# EXERCISE DESCRIPTION
What is needed is every line of the data that includes the word "field". Please copy each one.

----- SOURCE DATA -----

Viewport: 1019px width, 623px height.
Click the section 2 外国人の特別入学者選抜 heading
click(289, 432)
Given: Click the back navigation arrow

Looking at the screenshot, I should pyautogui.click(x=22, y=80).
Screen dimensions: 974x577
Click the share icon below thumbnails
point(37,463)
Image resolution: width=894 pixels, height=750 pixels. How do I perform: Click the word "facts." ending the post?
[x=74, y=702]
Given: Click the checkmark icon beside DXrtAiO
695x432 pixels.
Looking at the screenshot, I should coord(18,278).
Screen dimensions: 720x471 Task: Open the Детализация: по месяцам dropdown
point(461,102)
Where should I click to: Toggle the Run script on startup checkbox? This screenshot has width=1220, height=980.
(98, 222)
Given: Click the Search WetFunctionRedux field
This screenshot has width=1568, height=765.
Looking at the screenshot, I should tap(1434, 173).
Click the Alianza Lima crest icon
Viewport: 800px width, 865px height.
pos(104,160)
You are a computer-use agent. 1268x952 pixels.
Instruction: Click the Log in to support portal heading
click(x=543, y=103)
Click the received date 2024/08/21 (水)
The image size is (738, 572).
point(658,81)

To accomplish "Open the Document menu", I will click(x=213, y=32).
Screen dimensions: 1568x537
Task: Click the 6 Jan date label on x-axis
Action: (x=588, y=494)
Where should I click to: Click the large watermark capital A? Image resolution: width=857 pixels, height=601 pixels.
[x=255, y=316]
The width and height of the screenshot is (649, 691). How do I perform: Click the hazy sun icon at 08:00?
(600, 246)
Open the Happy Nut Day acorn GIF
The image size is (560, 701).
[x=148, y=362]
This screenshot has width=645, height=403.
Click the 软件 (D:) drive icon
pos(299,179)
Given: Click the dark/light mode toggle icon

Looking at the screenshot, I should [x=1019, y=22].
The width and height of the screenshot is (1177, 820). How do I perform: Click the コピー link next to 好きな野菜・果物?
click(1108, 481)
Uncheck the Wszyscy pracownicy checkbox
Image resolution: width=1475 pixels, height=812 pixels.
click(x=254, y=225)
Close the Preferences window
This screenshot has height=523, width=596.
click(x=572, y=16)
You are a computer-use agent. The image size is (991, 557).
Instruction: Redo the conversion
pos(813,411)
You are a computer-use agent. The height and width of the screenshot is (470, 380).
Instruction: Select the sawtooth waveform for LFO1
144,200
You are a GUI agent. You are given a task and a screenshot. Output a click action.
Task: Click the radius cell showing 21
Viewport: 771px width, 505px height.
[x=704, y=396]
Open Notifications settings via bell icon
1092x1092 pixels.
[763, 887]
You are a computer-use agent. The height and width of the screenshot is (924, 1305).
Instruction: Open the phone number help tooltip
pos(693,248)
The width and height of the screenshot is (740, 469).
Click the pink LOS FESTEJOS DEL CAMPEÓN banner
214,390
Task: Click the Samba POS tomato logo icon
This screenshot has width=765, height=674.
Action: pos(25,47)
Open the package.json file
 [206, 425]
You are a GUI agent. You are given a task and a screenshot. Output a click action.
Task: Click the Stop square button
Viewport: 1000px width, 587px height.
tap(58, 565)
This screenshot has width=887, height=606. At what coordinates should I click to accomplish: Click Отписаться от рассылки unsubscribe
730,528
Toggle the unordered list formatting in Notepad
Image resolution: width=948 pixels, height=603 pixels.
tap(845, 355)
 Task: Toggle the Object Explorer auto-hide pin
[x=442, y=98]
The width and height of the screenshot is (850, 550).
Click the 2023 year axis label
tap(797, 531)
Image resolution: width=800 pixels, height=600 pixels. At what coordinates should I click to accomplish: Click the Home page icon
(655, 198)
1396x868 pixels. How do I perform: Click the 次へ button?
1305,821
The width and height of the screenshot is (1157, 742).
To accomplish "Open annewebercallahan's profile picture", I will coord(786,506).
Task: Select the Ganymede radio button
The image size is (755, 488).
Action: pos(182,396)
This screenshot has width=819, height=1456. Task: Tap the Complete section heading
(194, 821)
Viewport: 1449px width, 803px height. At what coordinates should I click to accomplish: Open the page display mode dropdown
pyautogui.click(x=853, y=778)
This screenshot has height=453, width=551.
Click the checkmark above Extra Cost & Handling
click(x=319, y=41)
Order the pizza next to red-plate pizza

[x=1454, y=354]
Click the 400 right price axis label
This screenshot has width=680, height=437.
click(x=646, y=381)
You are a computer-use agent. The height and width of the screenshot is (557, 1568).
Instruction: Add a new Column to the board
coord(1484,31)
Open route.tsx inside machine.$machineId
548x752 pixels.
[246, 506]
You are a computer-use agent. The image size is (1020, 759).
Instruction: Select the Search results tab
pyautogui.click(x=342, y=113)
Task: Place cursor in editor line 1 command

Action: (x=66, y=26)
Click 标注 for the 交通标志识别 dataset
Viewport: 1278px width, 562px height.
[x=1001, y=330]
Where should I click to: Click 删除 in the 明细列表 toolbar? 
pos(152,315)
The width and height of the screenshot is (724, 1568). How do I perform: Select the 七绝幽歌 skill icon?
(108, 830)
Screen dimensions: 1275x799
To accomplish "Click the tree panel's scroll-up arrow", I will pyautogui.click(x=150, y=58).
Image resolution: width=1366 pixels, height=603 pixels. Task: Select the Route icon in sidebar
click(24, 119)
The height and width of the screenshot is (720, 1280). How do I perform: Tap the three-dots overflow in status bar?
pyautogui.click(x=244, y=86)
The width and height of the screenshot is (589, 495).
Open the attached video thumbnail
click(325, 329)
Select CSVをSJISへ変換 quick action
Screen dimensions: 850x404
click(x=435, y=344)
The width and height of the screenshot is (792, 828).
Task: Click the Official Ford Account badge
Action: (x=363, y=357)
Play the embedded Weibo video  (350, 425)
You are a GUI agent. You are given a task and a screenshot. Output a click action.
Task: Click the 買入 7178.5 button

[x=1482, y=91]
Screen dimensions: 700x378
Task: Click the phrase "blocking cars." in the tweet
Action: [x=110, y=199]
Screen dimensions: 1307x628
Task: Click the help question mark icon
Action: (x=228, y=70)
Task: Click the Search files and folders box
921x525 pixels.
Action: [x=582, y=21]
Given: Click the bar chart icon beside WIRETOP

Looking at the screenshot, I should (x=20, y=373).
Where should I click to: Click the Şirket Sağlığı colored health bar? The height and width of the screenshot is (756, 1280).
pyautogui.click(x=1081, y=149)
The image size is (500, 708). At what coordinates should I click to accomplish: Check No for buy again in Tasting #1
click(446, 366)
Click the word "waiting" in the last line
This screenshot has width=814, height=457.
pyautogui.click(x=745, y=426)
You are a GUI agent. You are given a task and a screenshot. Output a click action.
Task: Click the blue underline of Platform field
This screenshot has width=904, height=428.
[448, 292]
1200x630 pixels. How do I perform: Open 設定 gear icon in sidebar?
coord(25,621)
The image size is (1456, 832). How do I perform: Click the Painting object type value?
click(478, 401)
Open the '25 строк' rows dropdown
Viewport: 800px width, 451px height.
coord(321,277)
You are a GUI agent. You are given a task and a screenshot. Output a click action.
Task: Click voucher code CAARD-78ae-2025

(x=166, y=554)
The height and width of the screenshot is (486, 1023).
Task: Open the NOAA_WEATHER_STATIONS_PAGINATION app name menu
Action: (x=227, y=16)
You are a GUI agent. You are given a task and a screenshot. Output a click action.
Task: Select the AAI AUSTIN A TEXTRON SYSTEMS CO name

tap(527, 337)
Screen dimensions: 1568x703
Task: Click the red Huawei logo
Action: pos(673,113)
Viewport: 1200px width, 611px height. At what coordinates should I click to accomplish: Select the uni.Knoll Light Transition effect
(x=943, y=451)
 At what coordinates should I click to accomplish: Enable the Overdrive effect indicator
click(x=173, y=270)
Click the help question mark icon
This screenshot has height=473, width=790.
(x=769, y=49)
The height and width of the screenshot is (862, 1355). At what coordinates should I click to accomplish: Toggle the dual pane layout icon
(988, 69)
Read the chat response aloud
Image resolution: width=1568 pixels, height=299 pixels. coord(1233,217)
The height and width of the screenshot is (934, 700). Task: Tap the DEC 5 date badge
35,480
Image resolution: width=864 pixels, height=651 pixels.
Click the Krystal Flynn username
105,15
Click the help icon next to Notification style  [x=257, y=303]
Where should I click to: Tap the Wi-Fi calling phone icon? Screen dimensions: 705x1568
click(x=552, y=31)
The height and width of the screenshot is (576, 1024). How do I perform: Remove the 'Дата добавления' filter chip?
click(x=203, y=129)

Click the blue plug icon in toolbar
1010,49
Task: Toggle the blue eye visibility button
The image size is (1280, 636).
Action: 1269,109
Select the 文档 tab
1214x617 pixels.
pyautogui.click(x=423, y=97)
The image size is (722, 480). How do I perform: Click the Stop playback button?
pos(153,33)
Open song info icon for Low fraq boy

-----

# YOUR RESPONSE
Given: Click the Search WetFunctionRedux field
Task: Click the blue underline of Platform field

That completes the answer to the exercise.